# MODEL 1


## Første Utkast Autogulon

#### 1. Environment Setup

In [33]:
# Autogluon import

from autogluon.tabular import TabularPredictor, TabularDataset



#### 2. Loading and Preparing the Data


In [None]:
%run "lakkenNoteBook.ipynb"



In [37]:
import pandas as pd

# Preprocessed training and test data imported from lakkenNoteBook

train_data = ais_train_enriched
test_data = ais_test_enriched

# Display first few rows of the data to verify loading
# train_data



In [None]:
print(ais_train_enriched.columns)

#### Splitting training data into training and validation

In [38]:
def train_val_split(to_model_df, split_date="2024-03-15", holdout_frac=0.2, version="date_split", seed=42):
    """
    Custom train-validation split for vessel trajectory prediction based on time.
    
    Params:
    - to_model_df: The dataframe containing all features and target columns.
    - split_date: The cutoff date to separate training and validation sets.
    - holdout_frac: Fraction of the validation data to hold out for testing after training.
    - version: The type of splitting to perform. Options: "date_split", "random_sampled", etc.
    - seed: Random seed for reproducibility.
    
    Returns:
    - training_data: DataFrame of training data.
    - validation_data: DataFrame of validation data.
    - holdout: DataFrame for holdout (testing).
    """
    
    print(f"Splitting dataset based on {version}...")

    # Sort the dataframe by 'time' to respect the temporal order
    to_model_df = to_model_df.sort_values(by="time").reset_index(drop=True)
    
    if version == "date_split":
        # Split into training and validation based on the split_date
        training_data = to_model_df[to_model_df["time"] < split_date]
        validation_data = to_model_df[to_model_df["time"] >= split_date]
    elif version == "random_sampled":
        # Randomly split a portion of the data for validation
        training_data, validation_data = train_test_split(to_model_df, test_size=0.2, random_state=seed)
    else:
        print("Invalid splitting type, defaulting to date-based split")
        training_data = to_model_df[to_model_df["time"] < split_date]
        validation_data = to_model_df[to_model_df["time"] >= split_date]

    print(f"Training data from {training_data['time'].min()} to {training_data['time'].max()}")
    print(f"Validation data from {validation_data['time'].min()} to {validation_data['time'].max()}")

    # Create holdout set from the validation data, with a random sample from validation
    holdout = validation_data.sample(frac=holdout_frac, random_state=seed)
    validation_data = validation_data.drop(holdout.index)

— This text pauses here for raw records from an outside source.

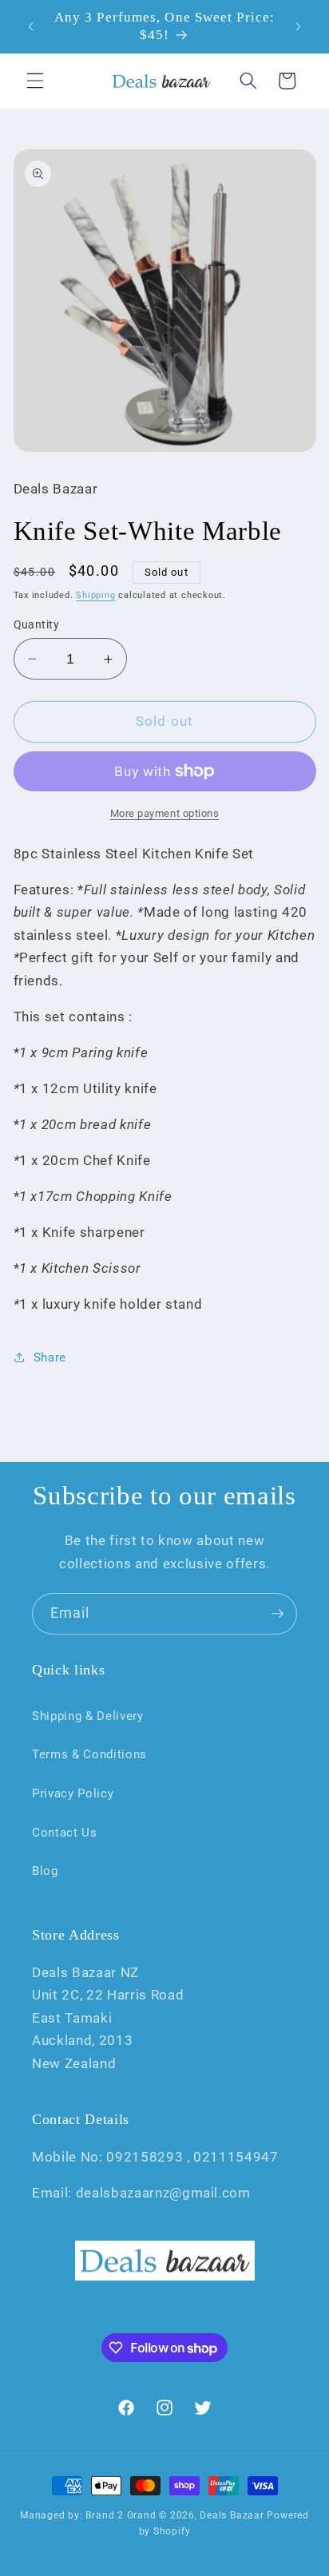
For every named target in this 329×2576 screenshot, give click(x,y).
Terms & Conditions (89, 1754)
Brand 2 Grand (120, 2515)
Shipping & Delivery (88, 1716)
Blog (45, 1871)
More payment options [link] (165, 813)
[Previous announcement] (31, 26)
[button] (35, 80)
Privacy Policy (72, 1793)
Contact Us (64, 1832)
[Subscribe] (277, 1614)
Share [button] (50, 1357)
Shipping (95, 595)
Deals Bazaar (232, 2515)
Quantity (37, 624)
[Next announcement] (298, 26)
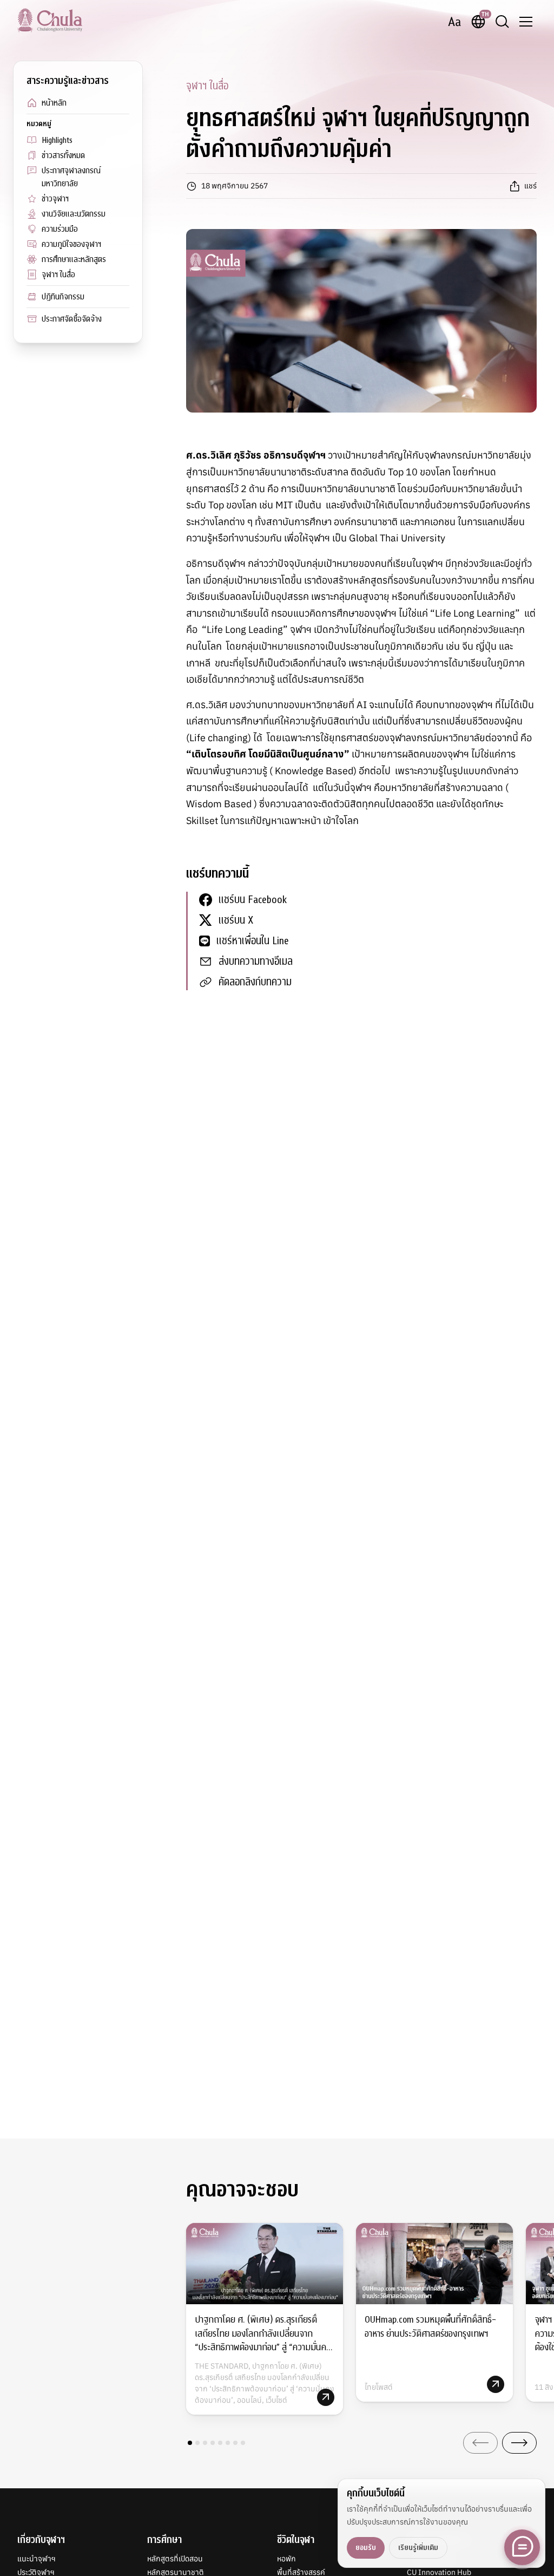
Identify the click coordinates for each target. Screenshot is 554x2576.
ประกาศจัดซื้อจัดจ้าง (72, 319)
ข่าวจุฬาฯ (55, 199)
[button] (190, 2443)
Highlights (57, 140)
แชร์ (530, 186)
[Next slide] (519, 2443)
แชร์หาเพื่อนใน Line (252, 940)
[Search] (502, 21)
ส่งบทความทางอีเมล (256, 961)
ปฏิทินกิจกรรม (63, 297)
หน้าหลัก (54, 103)
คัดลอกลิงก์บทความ (255, 982)
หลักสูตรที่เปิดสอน (175, 2559)
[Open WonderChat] (522, 2547)
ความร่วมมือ (60, 229)
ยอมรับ (365, 2547)
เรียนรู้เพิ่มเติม (418, 2547)
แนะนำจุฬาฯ (36, 2559)
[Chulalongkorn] (49, 20)
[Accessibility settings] (454, 21)
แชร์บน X (236, 920)
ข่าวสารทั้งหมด (63, 155)
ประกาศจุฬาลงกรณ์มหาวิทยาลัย (71, 177)
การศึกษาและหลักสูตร (74, 259)
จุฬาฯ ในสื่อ (58, 274)
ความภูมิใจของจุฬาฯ (71, 244)
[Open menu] (526, 21)
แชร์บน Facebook (253, 899)
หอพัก (286, 2559)
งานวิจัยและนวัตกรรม (73, 214)
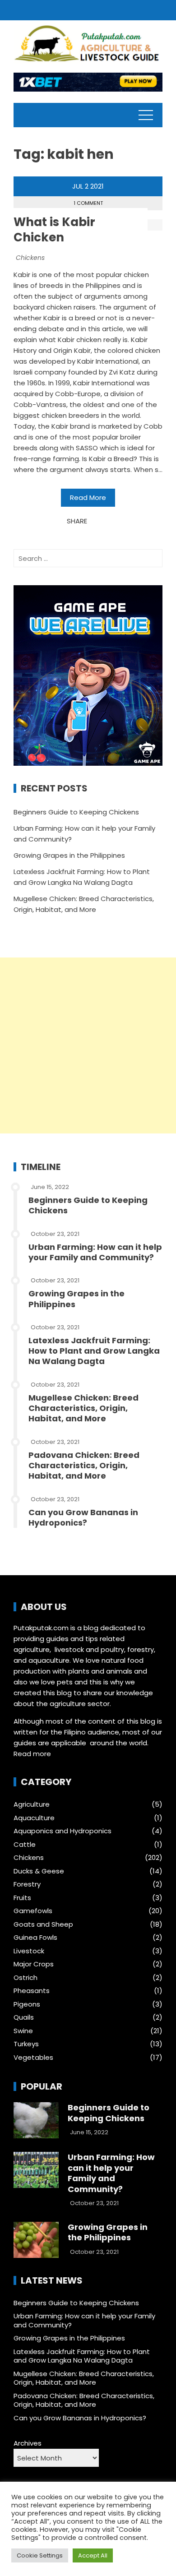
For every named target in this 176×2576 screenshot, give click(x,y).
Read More (88, 497)
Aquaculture (34, 1817)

    return training_data, validation_data, holdout


#### Training the model

In [None]:
import pandas as pd
from autogluon.tabular import TabularPredictor, TabularDataset

# Split the data
split_date = "2024-03-15"  # The date chosen for splitting
train_data, val_data, holdout_data = train_val_split(ais_train_enriched, split_date=split_date, holdout_frac=0.2)

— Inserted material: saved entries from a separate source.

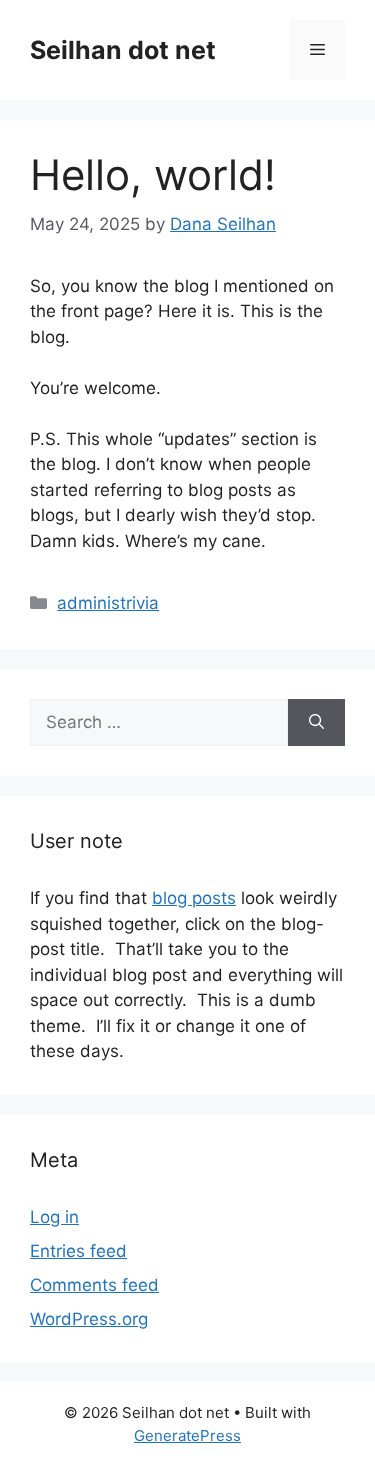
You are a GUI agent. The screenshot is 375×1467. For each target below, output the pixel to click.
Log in (54, 1217)
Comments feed (94, 1285)
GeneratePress (187, 1435)
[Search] (316, 723)
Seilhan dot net (123, 50)
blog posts (194, 898)
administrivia (108, 603)
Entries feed (78, 1251)
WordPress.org (89, 1319)
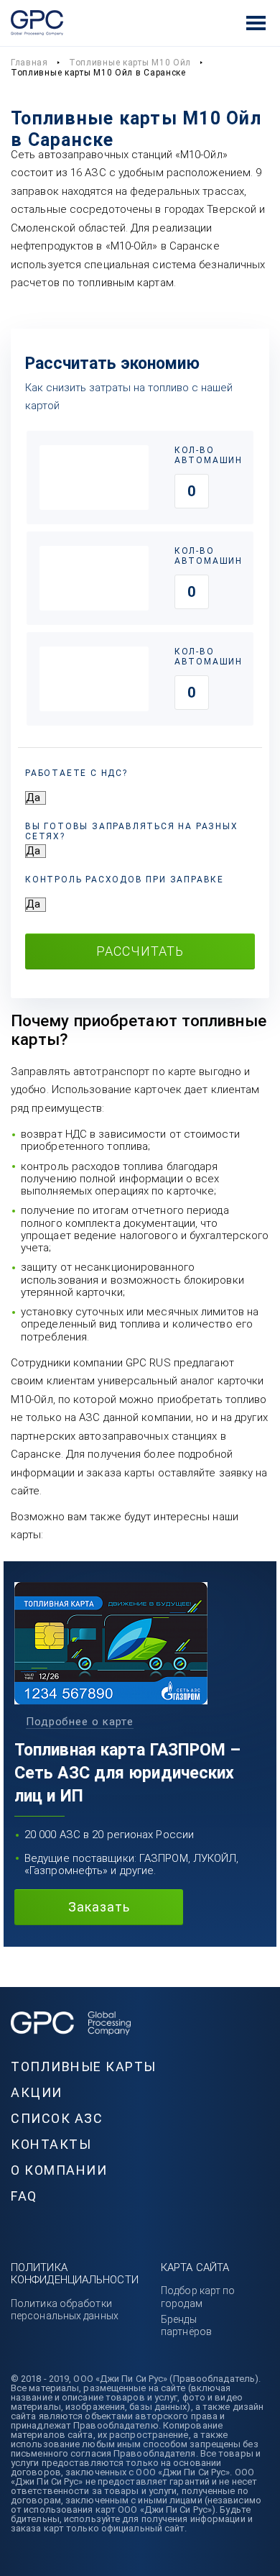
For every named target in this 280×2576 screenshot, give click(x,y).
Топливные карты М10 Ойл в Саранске (98, 73)
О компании (59, 2170)
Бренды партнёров (186, 2325)
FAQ (24, 2195)
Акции (36, 2092)
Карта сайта (195, 2267)
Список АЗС (57, 2118)
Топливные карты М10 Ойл (130, 63)
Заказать (99, 1906)
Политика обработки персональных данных (64, 2309)
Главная (29, 63)
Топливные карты (84, 2066)
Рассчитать (140, 951)
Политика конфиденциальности (75, 2273)
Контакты (51, 2144)
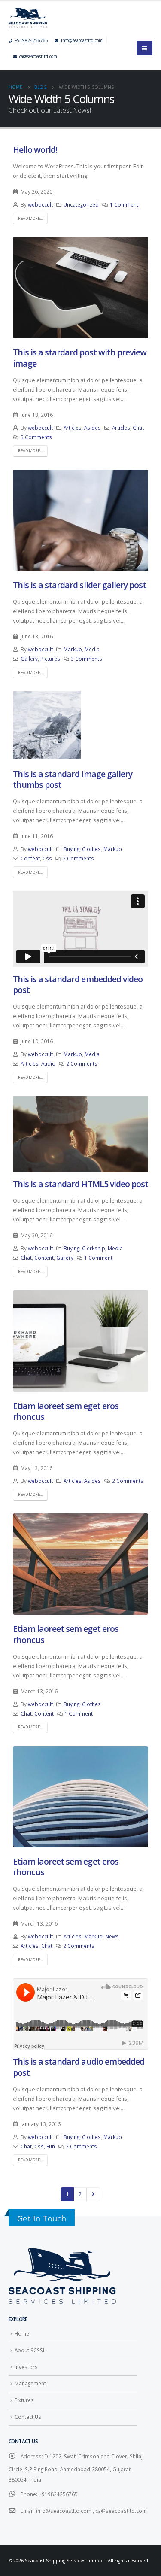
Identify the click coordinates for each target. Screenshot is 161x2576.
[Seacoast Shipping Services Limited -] (80, 18)
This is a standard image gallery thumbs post (72, 779)
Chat (138, 427)
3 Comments (36, 437)
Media (92, 649)
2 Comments (78, 858)
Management (30, 2383)
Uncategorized (81, 204)
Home (22, 2333)
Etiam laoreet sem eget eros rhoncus (65, 1411)
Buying (71, 848)
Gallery (29, 658)
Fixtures (24, 2400)
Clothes (91, 848)
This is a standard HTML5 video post (80, 1184)
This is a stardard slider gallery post (79, 585)
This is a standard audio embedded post (78, 2067)
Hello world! (35, 149)
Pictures (50, 658)
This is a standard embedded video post (78, 984)
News (112, 1936)
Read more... (30, 218)
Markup (73, 649)
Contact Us (28, 2416)
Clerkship (93, 1248)
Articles (73, 427)
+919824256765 (31, 40)
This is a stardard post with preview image (79, 357)
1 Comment (124, 204)
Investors (26, 2366)
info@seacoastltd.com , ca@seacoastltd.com (91, 2510)
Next (93, 2194)
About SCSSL (30, 2350)
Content (30, 858)
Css (47, 858)
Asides (92, 427)
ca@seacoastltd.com (38, 56)
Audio (48, 1063)
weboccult (40, 204)
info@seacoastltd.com (82, 40)
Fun (50, 2146)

# Prepare the data for AutoGluon (remove columns that should not be used for training)
drop_columns = ['time', 'vesselId']  # Adjust this list based on features to exclude
train_data = TabularDataset(train_data.drop(columns=drop_columns))
val_data = TabularDataset(val_data.drop(columns=drop_columns))
holdout_data = TabularDataset(holdout_data.drop(columns=drop_columns))

# Define the targets separately
latitude_target = 'latitude'
longitude_target = 'longitude'

# Train the first model for latitude prediction
latitude_predictor = TabularPredictor(
    problem_type="regression",
    label=latitude_target,
    eval_metric="mean_absolute_error",  # You can adjust this based on your preference
    path="autogluon_latitude_model",
    verbosity=2
)

print("Training the model for latitude prediction...")
latitude_predictor.fit(
    train_data,
    tuning_data=val_data,  # Use validation data for tuning
    time_limit=60 * 60,  # Time limit of 1 hour
    presets="best_quality",  # Prioritize best quality
    excluded_model_types=["KNN"],  # Exclude unsuitable models for trajectory prediction
)
print("Latitude model training complete!")

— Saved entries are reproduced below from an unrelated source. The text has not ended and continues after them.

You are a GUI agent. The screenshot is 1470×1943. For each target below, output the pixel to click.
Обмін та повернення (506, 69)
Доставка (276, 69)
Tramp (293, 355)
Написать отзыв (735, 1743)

# Train the second model for longitude prediction
longitude_predictor = TabularPredictor(
    problem_type="regression",
    label=longitude_target,
    eval_metric="mean_absolute_error",  # You can adjust this based on your preference
    path="autogluon_longitude_model",
    verbosity=2
)

print("Training the model for longitude prediction...")
longitude_predictor.fit(
    train_data,
    tuning_data=val_data,  # Use validation data for tuning
    time_limit=60 * 60,  # Time limit of 1 hour
    presets="best_quality",  # Prioritize best quality
    excluded_model_types=["KNN"],  # Exclude unsuitable models for trajectory prediction
)
print("Longitude model training complete!")

# Once both models are trained, you can evaluate them on the holdout data or test data


#### Make Predictions

In [None]:
# Make predictions on the test data
latitude_predictions = latitude_predictor.predict(test_data)
longitude_predictions = longitude_predictor.predict(test_data)

# Create the output DataFrame with predictions
output = pd.DataFrame({
    'ID': test_data['ID'],  # Row ID from the test set
    'longitude_predicted': longitude_predictions,  # Longitude prediction
    'latitude_predicted': latitude_predictions     # Latitude prediction
})

# Display the first few rows of the output DataFrame
print(output.head())

# Save the output to a CSV file
output.to_csv('ais_predictions.csv', index=False)